Short problem 1: Retype the part of the Spring 2015 New Deal newsletter between "A brass plaque" and "800 parks nationwide.", inclusive.
Short problem 2: Write a continuation of the Spring 2015 New Deal newsletter below, beginning right after its final sentence.

Text section:

>> start

Spring 2015

Remembering My Grandmother, Eleanor Roosevelt. (She was a perilous driver!)

Commemorative years are times for celebration and reflection. This year, the 80th anniversary of the WPA, founded April 8, 1935, we celebrate the signature program of the New Deal with a party at California Historical Society.  We find the roots of the New Deal in the Gilded Age—a time not unlike our own. As we approach the 70th anniversary of President Roosevelt’s death, on April 12, 1945, we talk with John Roosevelt Boettiger about his childhood at The White House and later, living with his grandmother, Eleanor Roosevelt.  We reflect on the promise of the U.N., nourished by both FDR and Mrs. Roosevelt, and brought to life 70 years ago, on June 26, 1945. Historic events converged amidst towering redwoods at Muir Woods, where, on May 19, 1945, hundreds of U.N. delegates gathered to honor the late president.

The Living New Deal regards these times as both formative and vital to our national identity. Our mission is to keep them, and the ideals they stand for, alive in the minds of Americans today. We welcome your support.

In this Issue:


The World in Muir Woods

U.N. delegates honored the late president at Muir Woods.

FDR Memorial Service
U.N. delegates honored the late president at Muir Woods.
Photo Credit: Courtesy Save the Redwoods League

A brass plaque set amidst a towering grove of ancient redwoods at Muir Woods commemorates a gathering there on May 19, 1945.

On that day, seventy years ago, hundreds gathered to honor the memory of President Franklin Roosevelt, who had died a few weeks before, on April 12. They included delegates from around the world who were in San Francisco to craft the Charter for the newly established United Nations. FDR had been the U.N.’s chief advocate.

FDR’s cousin, Theodore, as president, had enshrined Muir Woods as a national monument some forty years earlier. FDR himself had a passion for conservation and a deep knowledge of forestry. One of his first acts as president was to establish the Civilian Conservation Corps, whose enrollees planted nearly 3 billion trees and constructed more than 800 parks nationwide.

The closing speaker at the memorial service was Edward R. Stettinius, Jr., U.S. Secretary of State: “These great redwoods at Muir Woods National Monument are the most enduring of all trees,” he said. “They are as timeless and as strong as the ideals and faith of Franklin D. Roosevelt.”

>> end

Data lines:
>> start

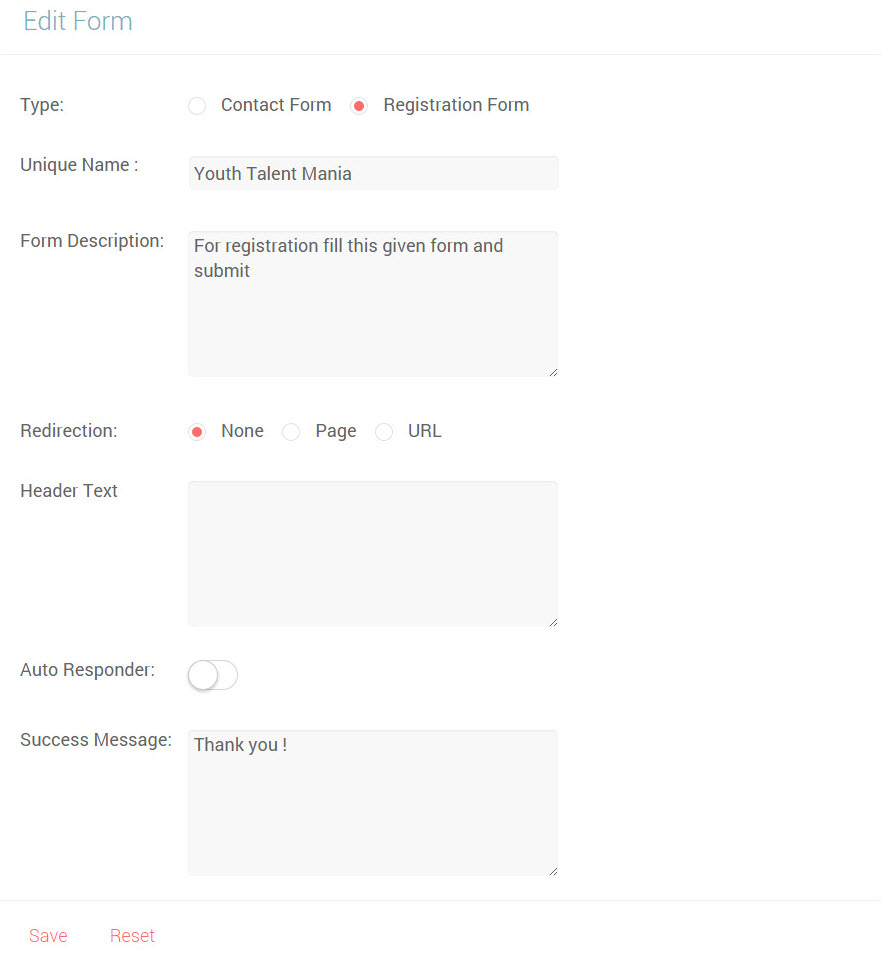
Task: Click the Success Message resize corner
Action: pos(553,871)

>> end

Answer 1:
A brass plaque set amidst a towering grove of ancient redwoods at Muir Woods commemorates a gathering there on May 19, 1945.

On that day, seventy years ago, hundreds gathered to honor the memory of President Franklin Roosevelt, who had died a few weeks before, on April 12. They included delegates from around the world who were in San Francisco to craft the Charter for the newly established United Nations. FDR had been the U.N.’s chief advocate.

FDR’s cousin, Theodore, as president, had enshrined Muir Woods as a national monument some forty years earlier. FDR himself had a passion for conservation and a deep knowledge of forestry. One of his first acts as president was to establish the Civilian Conservation Corps, whose enrollees planted nearly 3 billion trees and constructed more than 800 parks nationwide.

Answer 2:
The U.N. Charter was signed in San Francisco on June 26, 1945.

Susan Ives is communications director for the Living New Deal and editor of the Living New Deal newsletter.

Erasing the United Nations

World War II interrupted, postponed, and ultimately altered what became the last New Deal art project. Artist Anton Refregier embarked on his monumental mural cycle for San Francisco’s Main Post Office in 1946. He began with a study of a heroic, solitary California Indian, and—27 panels and 18 months later—culminated with thesigning the United Nations Charter at that city’s Veterans Memorial Building.

The signing of the U.N. Charter. Mural by Anton Refregier

War and Peace
The signing of the U.N. Charter. Mural by Anton Refregier
Photo Credit: Creative Commons

That event is depicted in a triptych terminating in the post office’s long lobby in which Refregier’s also depicted the horrors of the recent war, multiracial representatives gathered to end war, and Franklin Roosevelt’s face bridging the two. Almost immediately after Roosevelt’s death, reaction set in even as Refregier was still painting.

Refregier had used a photograph of FDR taken after the president’s return from signing the peace treaty at Yalta. “It is a tired, sensitive, and completely beautiful face,” he wrote, “one expressing Roosevelt to me.” He wanted that face to act as a bridge between war and peace and to dedicate the mural cycle to the man “who lives in the heart and minds of the people,” and whose ultimate plan for an international mediating body would, many hoped, end war forever. Hiroshima had demonstrated that the next world war would be the world’s last.

But Refregier’s new bosses in Washington ordered him to delete FDR’s portrait. After resisting the order for seven months, the artist capitulated by replacing the face with a family group representing the Four Freedoms, which Roosevelt had enunciated in his 1941 State of the Union address. Freedom of speech and religion, FDR insisted, must be added to freedom from fear and from want everywhere in the world.

Regregier’s personal papers indicate that he understood the larger implications of the order to remove FDR’s face from this very public building. “The fight was lost[s1] !… The [political] climate was changing. It was necessary to erase the image of Roosevelt and his plans for coexistence and Peace… in order to see the American people on [to] the Cold War.” When Congressmen sought to destroy the murals in 1953, Refregier wrote, “the attack is part of reaction’s drive to destroy the significance of the 1945 U.N. Conference in San Francisco.”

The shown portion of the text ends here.